Erik’s path in education, took a course, different from others; he's been a small-town Vermont newspaper reporter, environmental consultant, cook, mentor for incarcerated youth, as well as worked in orchards pruning apple trees. But, mostly, he's been a teacher - pushing boundaries in education. At 19 he became an Outward Bound instructor, guiding youth at risk on 30 day river trips in Florida. He taught students while clinging to cliffs in Joshua Tree National Park; swimming frigid rivers in the High Sierra; snorkeling jellyfish infested waters off Mexico; paddling tippy kayaks amid the orcas of Puget Sound; trudging up narrow trails in the Adirondacks; and, occasionally, in the classroom.
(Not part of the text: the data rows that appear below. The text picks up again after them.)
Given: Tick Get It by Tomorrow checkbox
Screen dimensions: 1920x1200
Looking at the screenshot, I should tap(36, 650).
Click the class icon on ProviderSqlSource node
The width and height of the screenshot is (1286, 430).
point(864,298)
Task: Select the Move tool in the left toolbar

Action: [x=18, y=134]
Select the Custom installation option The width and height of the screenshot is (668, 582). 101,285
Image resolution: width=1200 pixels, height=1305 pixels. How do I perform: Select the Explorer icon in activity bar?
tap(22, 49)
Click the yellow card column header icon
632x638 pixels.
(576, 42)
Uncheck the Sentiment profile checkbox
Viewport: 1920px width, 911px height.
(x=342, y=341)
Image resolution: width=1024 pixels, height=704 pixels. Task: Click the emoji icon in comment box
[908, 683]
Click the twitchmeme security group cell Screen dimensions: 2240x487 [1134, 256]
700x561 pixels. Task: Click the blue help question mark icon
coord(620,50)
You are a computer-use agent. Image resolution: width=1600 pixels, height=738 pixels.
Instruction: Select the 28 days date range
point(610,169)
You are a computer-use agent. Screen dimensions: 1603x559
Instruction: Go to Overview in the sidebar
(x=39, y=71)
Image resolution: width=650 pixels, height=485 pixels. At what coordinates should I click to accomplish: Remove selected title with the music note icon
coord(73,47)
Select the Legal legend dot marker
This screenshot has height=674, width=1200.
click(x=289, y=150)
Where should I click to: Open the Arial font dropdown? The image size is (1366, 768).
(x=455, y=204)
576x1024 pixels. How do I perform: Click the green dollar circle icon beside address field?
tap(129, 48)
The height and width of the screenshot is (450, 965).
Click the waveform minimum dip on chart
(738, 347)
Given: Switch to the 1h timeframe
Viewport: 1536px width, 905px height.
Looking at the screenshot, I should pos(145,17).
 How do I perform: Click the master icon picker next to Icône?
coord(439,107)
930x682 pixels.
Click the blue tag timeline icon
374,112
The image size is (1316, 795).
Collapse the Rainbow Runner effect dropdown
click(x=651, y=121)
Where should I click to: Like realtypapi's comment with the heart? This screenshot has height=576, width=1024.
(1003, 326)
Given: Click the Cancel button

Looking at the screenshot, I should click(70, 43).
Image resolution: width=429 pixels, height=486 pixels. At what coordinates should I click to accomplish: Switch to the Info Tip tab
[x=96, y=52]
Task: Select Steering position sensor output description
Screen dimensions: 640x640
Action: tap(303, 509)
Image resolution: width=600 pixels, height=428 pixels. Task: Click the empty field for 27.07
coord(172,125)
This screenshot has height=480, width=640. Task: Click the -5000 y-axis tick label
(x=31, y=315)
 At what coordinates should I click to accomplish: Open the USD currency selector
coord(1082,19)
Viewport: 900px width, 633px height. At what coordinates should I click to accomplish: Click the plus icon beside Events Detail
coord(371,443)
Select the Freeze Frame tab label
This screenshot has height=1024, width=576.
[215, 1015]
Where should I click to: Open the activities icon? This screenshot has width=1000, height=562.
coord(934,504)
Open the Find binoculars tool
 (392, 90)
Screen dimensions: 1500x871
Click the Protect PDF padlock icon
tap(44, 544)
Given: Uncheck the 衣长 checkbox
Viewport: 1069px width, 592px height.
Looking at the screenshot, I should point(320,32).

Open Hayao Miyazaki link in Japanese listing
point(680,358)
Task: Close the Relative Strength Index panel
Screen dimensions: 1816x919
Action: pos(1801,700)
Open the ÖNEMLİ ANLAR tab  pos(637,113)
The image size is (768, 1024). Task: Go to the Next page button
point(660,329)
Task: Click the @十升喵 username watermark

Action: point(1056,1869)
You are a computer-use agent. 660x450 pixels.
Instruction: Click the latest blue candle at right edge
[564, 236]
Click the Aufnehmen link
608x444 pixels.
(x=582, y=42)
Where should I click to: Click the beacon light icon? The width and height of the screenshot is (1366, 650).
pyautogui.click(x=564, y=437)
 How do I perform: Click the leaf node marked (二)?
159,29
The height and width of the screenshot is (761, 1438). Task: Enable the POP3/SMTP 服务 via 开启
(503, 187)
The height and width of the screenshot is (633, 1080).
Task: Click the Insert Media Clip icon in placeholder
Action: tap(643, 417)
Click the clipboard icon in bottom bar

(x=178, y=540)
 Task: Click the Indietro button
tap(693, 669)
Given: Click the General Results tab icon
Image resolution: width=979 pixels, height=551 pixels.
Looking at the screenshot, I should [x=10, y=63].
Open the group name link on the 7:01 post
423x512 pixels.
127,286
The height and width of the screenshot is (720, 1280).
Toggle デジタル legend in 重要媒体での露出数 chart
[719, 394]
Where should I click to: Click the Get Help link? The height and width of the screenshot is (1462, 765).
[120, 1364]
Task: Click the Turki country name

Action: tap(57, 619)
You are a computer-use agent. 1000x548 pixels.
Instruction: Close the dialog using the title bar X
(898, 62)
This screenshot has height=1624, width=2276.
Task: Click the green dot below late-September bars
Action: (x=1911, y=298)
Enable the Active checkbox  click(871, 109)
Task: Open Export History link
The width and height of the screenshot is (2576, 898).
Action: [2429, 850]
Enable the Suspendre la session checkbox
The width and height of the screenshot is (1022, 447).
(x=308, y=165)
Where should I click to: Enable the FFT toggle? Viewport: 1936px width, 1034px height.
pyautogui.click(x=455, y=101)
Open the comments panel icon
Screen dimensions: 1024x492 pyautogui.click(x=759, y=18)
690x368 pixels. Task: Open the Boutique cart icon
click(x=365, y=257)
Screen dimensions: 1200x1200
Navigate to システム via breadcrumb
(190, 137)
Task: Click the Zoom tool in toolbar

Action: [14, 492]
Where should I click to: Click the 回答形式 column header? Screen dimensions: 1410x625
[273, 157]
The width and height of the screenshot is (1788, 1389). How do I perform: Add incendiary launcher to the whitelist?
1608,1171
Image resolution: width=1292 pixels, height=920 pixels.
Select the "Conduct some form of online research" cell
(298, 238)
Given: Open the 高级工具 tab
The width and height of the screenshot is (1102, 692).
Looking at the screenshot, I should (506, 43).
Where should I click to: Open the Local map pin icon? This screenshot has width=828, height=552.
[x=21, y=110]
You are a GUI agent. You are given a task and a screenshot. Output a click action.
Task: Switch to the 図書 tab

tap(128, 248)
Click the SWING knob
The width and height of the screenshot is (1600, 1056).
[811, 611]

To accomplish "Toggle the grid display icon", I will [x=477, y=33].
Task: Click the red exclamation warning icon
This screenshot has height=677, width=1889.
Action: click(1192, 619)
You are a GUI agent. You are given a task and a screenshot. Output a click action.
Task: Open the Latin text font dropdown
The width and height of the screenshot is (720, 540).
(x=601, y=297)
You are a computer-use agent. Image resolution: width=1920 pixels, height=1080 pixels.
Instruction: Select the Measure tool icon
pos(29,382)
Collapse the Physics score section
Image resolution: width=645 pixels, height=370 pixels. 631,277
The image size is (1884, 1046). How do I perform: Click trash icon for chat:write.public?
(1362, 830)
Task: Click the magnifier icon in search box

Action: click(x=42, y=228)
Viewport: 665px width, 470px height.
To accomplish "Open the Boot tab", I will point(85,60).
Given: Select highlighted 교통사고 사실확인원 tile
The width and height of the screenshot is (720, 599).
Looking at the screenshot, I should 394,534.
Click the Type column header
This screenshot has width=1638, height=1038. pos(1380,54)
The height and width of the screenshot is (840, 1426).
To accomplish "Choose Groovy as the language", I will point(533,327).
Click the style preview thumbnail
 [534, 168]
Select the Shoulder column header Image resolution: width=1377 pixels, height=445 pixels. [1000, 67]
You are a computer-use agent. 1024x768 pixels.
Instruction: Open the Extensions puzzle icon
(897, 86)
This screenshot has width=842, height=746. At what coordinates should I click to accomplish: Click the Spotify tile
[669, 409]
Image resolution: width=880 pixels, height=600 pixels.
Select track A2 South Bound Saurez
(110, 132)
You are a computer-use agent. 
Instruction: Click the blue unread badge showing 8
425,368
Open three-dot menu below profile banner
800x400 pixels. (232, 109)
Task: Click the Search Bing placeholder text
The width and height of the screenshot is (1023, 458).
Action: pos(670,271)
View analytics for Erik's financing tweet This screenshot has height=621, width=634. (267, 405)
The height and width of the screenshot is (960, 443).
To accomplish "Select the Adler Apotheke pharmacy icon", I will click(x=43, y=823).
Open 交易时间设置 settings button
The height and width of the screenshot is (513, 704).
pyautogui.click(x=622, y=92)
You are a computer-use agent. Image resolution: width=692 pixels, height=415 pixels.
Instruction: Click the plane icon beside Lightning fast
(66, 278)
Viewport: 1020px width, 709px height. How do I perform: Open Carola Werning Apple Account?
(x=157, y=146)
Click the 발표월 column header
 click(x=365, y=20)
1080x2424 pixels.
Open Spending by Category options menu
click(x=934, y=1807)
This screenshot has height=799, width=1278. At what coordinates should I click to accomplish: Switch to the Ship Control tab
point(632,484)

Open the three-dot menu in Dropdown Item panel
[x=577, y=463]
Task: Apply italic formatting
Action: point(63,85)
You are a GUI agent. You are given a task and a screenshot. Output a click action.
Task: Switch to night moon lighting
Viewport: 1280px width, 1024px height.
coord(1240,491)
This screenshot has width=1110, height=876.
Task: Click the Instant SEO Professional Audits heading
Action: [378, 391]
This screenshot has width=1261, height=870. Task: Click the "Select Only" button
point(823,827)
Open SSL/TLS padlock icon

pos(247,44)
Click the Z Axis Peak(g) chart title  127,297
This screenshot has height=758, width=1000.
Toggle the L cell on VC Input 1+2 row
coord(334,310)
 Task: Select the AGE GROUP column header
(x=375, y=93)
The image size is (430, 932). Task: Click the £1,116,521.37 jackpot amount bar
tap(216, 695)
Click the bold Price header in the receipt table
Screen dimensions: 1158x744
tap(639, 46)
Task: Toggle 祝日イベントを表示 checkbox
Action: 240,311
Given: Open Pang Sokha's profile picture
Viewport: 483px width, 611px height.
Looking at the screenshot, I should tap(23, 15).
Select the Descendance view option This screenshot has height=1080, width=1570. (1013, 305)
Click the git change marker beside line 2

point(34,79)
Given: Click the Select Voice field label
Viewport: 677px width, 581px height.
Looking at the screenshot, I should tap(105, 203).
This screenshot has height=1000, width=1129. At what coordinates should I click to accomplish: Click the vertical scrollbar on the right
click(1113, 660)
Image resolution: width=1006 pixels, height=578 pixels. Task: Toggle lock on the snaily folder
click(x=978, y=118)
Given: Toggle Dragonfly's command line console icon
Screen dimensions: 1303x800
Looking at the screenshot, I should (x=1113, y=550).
Much of his life and educational experience led him to Author, Wild Curiosity: How to Unleash Creativity and Encourage Lifelong Wondering, which explores the relationship between curiosity and learning, and examines ways in which curiosity can be mobilized in and out of school. His second book (released; Nov. 2017), The Indoor Epidemic: Why Parents, Teachers, and Kids Need to Start an Outdoor Revolution, is an accessible, readable book that educators, parents, policy makers, and general readers can use to develop an in-depth understanding of the role the outdoors has played in our evolutionary and cultural history—and how it affects their own daily life. Currently, Erik is working on his third book which explores how mind-body approaches to learning can be used in schools.
Erik has written articles for The Chronicle of Higher Education and Education Week, and his writing has been featured in Forbes Magazine and on NPR.
Erik holds a Master in Fine Arts from Bennington College.